## WORK REQUIRED
Of the lines in the data below, write out exactly those from the one holding "The image size is (543, 214)." through the one holding "Click the Feedback", both included.
[Opening EXERCISE DATA section]
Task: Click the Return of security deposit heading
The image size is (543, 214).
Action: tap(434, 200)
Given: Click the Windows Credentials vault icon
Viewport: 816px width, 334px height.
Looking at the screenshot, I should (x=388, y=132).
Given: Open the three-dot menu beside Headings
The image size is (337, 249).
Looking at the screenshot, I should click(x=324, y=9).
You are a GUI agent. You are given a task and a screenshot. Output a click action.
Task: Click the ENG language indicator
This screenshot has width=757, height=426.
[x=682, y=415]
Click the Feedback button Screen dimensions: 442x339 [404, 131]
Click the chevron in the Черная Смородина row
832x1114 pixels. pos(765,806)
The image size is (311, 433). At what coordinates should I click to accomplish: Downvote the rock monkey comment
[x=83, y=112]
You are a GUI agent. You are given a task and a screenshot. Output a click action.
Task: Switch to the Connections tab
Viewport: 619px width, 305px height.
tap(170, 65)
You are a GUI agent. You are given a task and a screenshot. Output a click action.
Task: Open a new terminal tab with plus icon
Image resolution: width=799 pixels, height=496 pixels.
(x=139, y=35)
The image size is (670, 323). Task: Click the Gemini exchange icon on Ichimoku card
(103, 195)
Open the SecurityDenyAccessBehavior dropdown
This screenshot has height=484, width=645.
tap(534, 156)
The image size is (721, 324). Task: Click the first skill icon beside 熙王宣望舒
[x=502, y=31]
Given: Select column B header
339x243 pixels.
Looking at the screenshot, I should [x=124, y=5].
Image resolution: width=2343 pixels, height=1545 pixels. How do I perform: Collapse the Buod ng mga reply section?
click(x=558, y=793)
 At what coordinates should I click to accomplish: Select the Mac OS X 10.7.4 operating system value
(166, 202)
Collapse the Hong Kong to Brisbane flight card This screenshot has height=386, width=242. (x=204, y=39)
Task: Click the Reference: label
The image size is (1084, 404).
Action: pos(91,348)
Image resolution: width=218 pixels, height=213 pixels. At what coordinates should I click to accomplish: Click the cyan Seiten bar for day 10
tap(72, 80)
[Closing EXERCISE DATA section]
## SOLUTION TO THE PROBLEM
The image size is (543, 214).
Action: tap(434, 200)
Given: Click the Windows Credentials vault icon
Viewport: 816px width, 334px height.
Looking at the screenshot, I should (x=388, y=132).
Given: Open the three-dot menu beside Headings
The image size is (337, 249).
Looking at the screenshot, I should click(x=324, y=9).
You are a GUI agent. You are given a task and a screenshot. Output a click action.
Task: Click the ENG language indicator
This screenshot has width=757, height=426.
[x=682, y=415]
Click the Feedback button Screen dimensions: 442x339 [404, 131]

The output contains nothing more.